The femoral nerve is a major peripheral nerve of the lower limb, originating from the lumbar plexus (L2-L4). It supplies motor innervation to the anterior thigh muscles (e.g., quadriceps) responsible for knee extension and hip flexion, and provides sensory innervation to the anterior thigh and medial leg via the saphenous nerve. It plays a crucial role in walking, standing, and maintaining balance.

The lateral circumflex femoral artery separates the anterior and posterior segments of the femoral nerve.

Structure

In the Abdomen

The psoas major muscle is where the femoral nerve starts its journey through the abdomen. After there, it travels laterally to the psoas major muscle distal portion before being “sandwiched” between the iliacus and psoas major muscles. The psoas major muscle is situated above the femoral nerve, whereas the iliacus muscle is situated under it.

The femoral nerve supplies the iliacus muscle. Because the psoas major muscle is located medial to the union of the ventral rami to form the femoral nerve,  the psoas major is innervated by the ventral between L2 and L4. The thigh may flex at the hip thanks to these muscles. Weakness of the iliopsoas leads to difficulty in flexing the thigh to go upstairs.

In the Pelvis

After that, the femoral nerve enters the thigh. It must travel beneath the inguinal ligament to reach the femoral triangle. The femoral triangle is made up of the superior inguinal ligament, the medial adductor longus, and the lateral sartorius. From lateral to medial, NAVEL serves as a memory aid to help recall the structures’ sequence.
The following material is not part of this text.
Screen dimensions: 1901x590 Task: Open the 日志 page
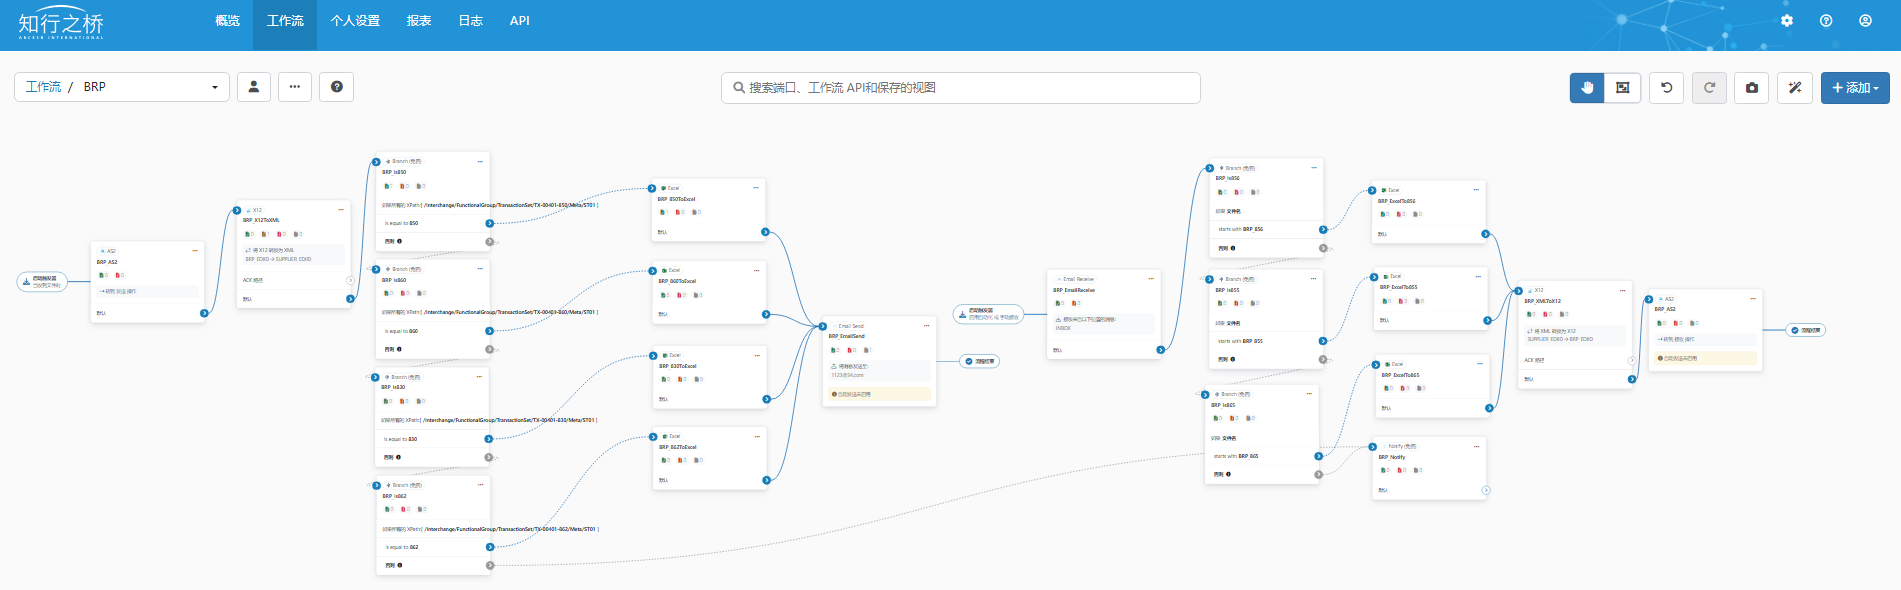point(470,21)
EL stands for space with lymphatics (femoral canal with lymph node of Cloquet); N, A, and V stand for femoral nerve, artery, and vein, respectively. The lateral femoral cutaneous artery separates the two femoral nerve divisions, making them easily identifiable.

Anterior Division

Additionally, these muscles aid in hip flexion of the thigh.

The anteromedial sensory innervation of the thigh is caused by these nerves working together.

Posterior Division

The greatest cutaneous branch of the femoral nerve is the sensory nerve, also known as the saphenous nerve. The femoral nerve changes into the saphenous nerve via the adductor canal. Up until around halfway down the tibia, it keeps moving along the medial portion of the tibia before splitting into two branches. The opposite branch, which is more anterior, ends at the hallux after continuing down the foot’s medial surface.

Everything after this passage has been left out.